Вскоре по приезде в Ечень-Даг Спиридов написал генералу Фези длинное и весьма обстоятельное письмо, в котором, между прочим, рассказал о хорошем обращении с ним Наджав-бека и о его тяготении к русским, настоятельно просил похлопотать вернуть ему сына, если только к этому не будет особенных препятствий со стороны высшего начальства.
Когда письмо было написано, Спиридов медленно и вразумительно прочел его Наджаву. Понял ли тот что-либо или нет, решить было довольно трудно, но тем не менее Наджав остался им очень доволен и с этого дня стал еще лучше обращаться со своим пленником. Благодаря тому, что аул Ечень-Даг находился как бы в стороне, новости до него доходили довольно редко. Долгое время Спиридов ничего не знал об участи, постигшей Николай-бека. Одно время он считал его даже убитым при штурме Ашильты, и лишь спустя два месяца случайно узнал, что Николай-бек жив, но весь изранен.

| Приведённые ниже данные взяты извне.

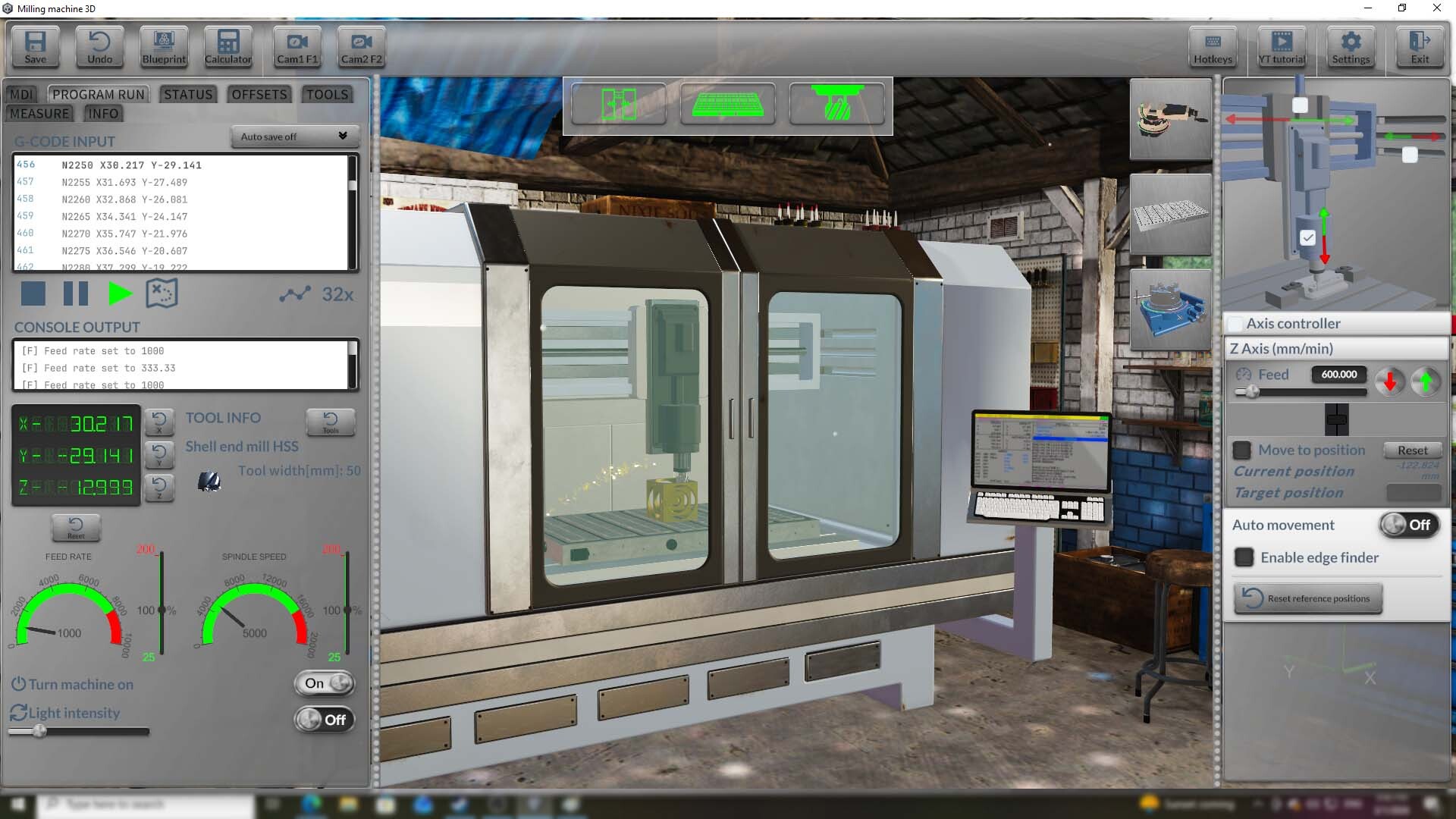Open the Hotkeys panel
The height and width of the screenshot is (819, 1456).
(x=1212, y=47)
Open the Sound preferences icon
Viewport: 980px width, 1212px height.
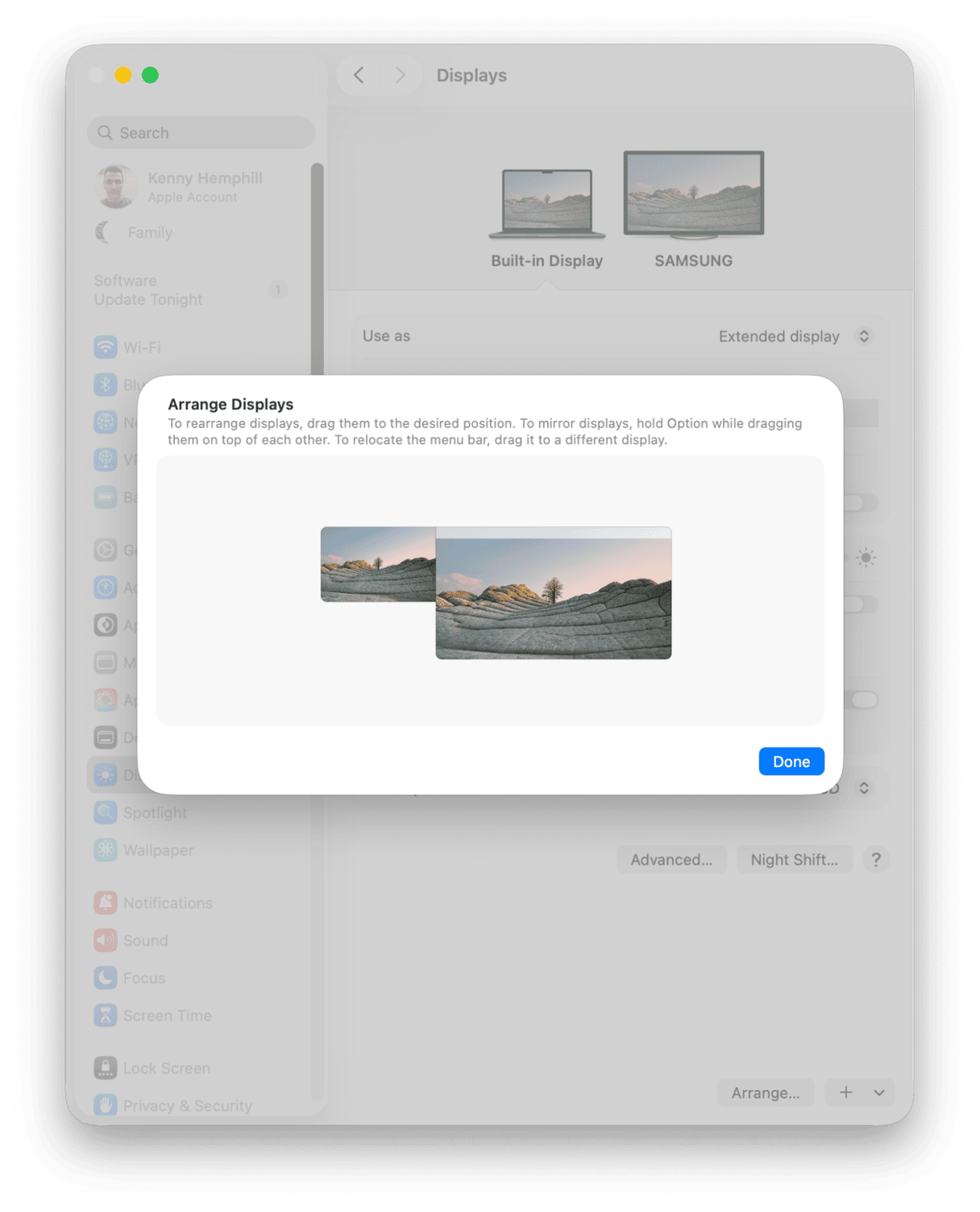106,940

Известие это привез Иван, которого Николай-бек послал, в свою очередь, узнать о том, как поживает Спиридов. Это внимание чрезвычайно тронуло Петра Андреевича, и он стал просить Наджав-бека отпустить его навестить Николай-бека.
На этот раз старик выказал упрямство и ни за что не хотел согласиться на отъезд Спиридова.
– Моя твоя верит, – говорил Наджав-бек в ответ на предположение Спиридова, думавшего, что старик не отпускает его из боязни, чтобы он не попытался бежать, – но дорога большой, горцам много. Могут убить, а тебя убивай, моя без сына будет.
Прожив три дня в Ечень-Даге, Иван уехал обратно. Из его слов Спиридов понял, что он опять собирается на русскую сторону, но зачем именно, Иван не говорил.
Одиночество и полная бездеятельность развили в Спиридове большую наклонность к размышлениям. Сидя по целым часам где-нибудь в укромном уголку, Петр Андреевич мысленно поверял все те ощущения и впечатления, которые он пережил за последнее время. После получения им письма от Зины он все чаще и чаще задумывался о ней, и бывали дни, когда ему почему-то особенно хотелось видеть именно ее, никого другого, как ее – Зину Балкашину. Вызывая в памяти свои разговоры с ней, Спиридов удивился, как в свое время он мало придавал им значения. Он словно не замечал горячей любви, питаемой к нему молодой девушкой, и свою к ней чересчур излишнюю холодность. Теперь ему становилось нередко стыдно при воспоминании о той обидной осторожности, с какою он обращался с нею, точно боясь, чтобы она не стала ловить его в женихи.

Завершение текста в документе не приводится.